大きい1番,避難所としての小・中学校体育館への空調設備設置について。
本年10月,公明党会派で神戸市へ体育館空調設備設置状況の視察に行ってまいりました。
まず,神戸市の学校施設全体の空調設備の整備状況について御紹介いたします。
令和5年度における神戸市内の小学校161校,中学校80校,義務教育学校2校が対象です。全校について,普通教室と特別支援教室は全室整備済み,特別教室は窓を開けることのできない教室と科目専門教室は整備済み,多目的室は利用実態に応じ整備中です。体育館につきましては,中学校体育館は令和2年に整備済み,小学校体育館は令和5年度完了予定となっています。
次に,神戸市が体育館の空調設備設置に至った経緯と背景を御説明いたします。
神戸市では,平成30年7月の豪雨,同年8月・9月に発生した台風20号・21号の襲来が大きく影響していました。特に神戸市の被害が大きかった台風21号発生の折には各小・中学校体育館に避難所が開設され,被災された多くの方々が避難。避難所では不安と異常な猛暑で眠れない夜を過ごされたそうです。この災害を通し,市民の皆様から「全ての体育館に空調設備を設置し,避難者が少しでも快適に過ごせるようにすべきである」との声が多く寄せられました。
あわせて,災害があった平成30年の暑さは,気象庁が災害レベルであると発表するほどの酷暑でした。この酷暑についても,市民の皆様から「異常な猛暑は災害そのものである。異常高温から子どもたちを守るため,体育館の空調整備は急務である」という御意見がありました。
以上の点から,神戸市は,災害発生時における避難所として体育館の空調設備の設置は必要であるとの結論に至り,教育委員会が全小・中学校の体育館に空調設備を設置する取組をスタートされました。
そして,災害の翌年,平成31年から,まずは中学校体育館への整備が開始し,令和2年に完了,令和3年から小学校の体育館の整備が開始し,今年度完了予定となっています。
では,具体的にどのような空調設備がどういうふうに設置されているのか,お手元の資料を御参照ください。両面になっております。
神戸市の体育館は,全館空調ではなく,業務用のつり下げ型,壁かけ型等の空調設備を,体育館の広さや形状に応じて台数を決めて設置しています。加えて,冷やす戦略として,スポットクーラーやサーキュレーターを併用して使用されているとのことでした。
全館空調にするには,多額の費用と期間が必要になり,電源設備も考えなくてはなりません。しかし,このような様式を取ることで,空調設備設置費用や電気設備等の工事費用も抑え,工事期間も短縮することができます。
次に,経費ですが,令和2年度までに整備が完了した中学校等82校の合計金額が決算ベースで約8億5,000万円で,1校当たり約1,000万円で設置ができた計算になります。あわせて,その財源は,国が創設している緊急防災・減災事業債,いわゆる緊防債を活用されていました。

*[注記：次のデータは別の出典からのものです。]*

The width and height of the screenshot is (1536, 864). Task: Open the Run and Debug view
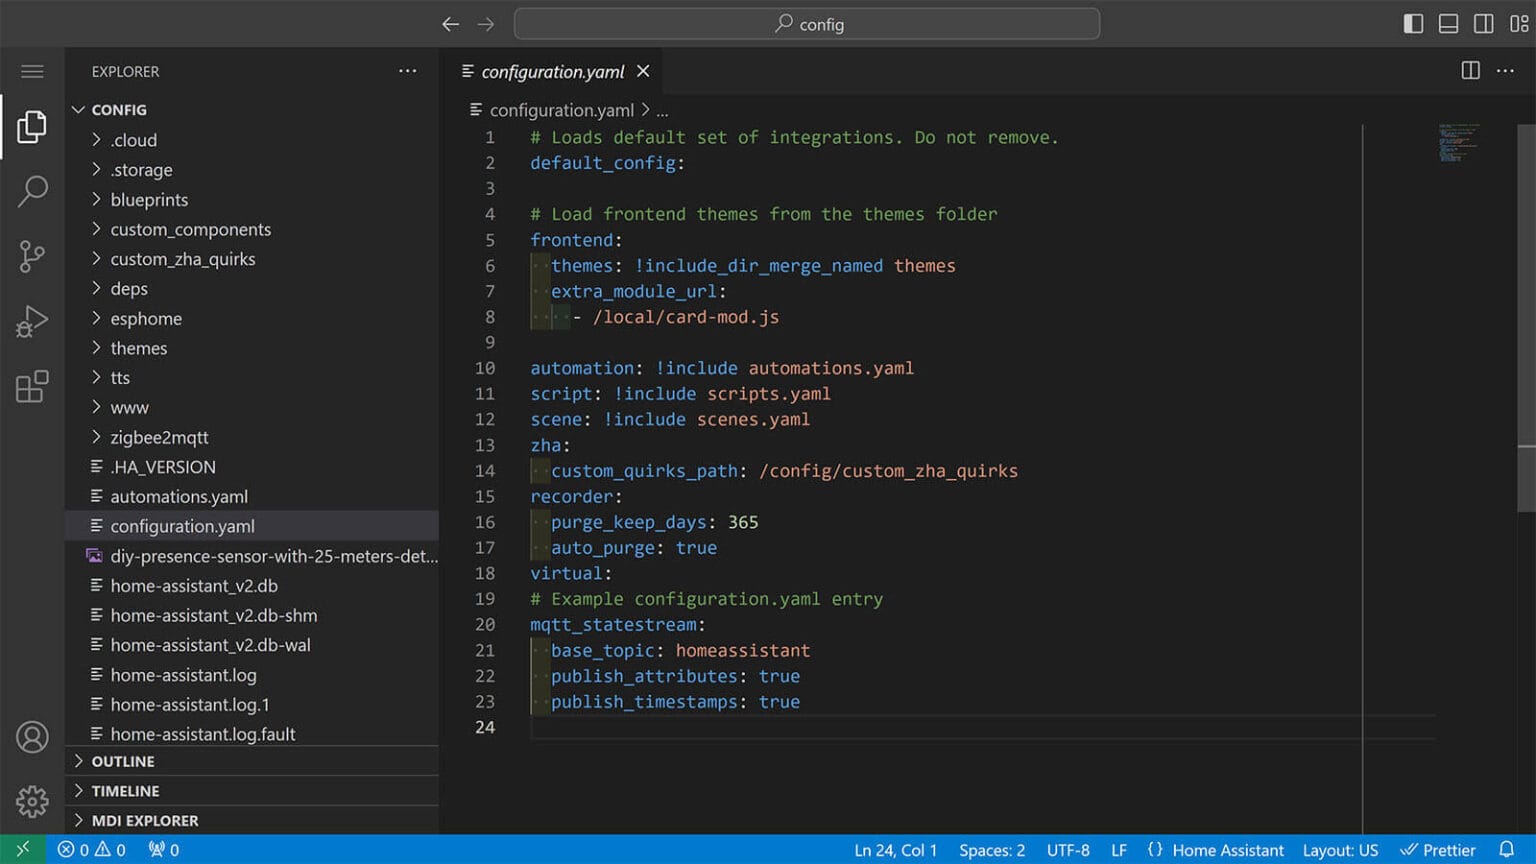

この緊防債は,東日本大震災を教訓として,喫緊の課題である防災・減災対策のための地方単独事業を全国レベルで早急に進めることができるように創設された地方債で,充当率は100%,元利償還金に対する地方交付税措置率が70%と手厚い財政措置となっており,自治体の実質的な負担は30%で済みます。
神戸市の体育館の空調設備設置は,災害時の避難所としての施策であることから,この緊急防災・減災事業債が活用できたのです。この緊防債を活用すれば,例えば10億円の経費だったとしても,自治体の負担は3億円で済むということになります。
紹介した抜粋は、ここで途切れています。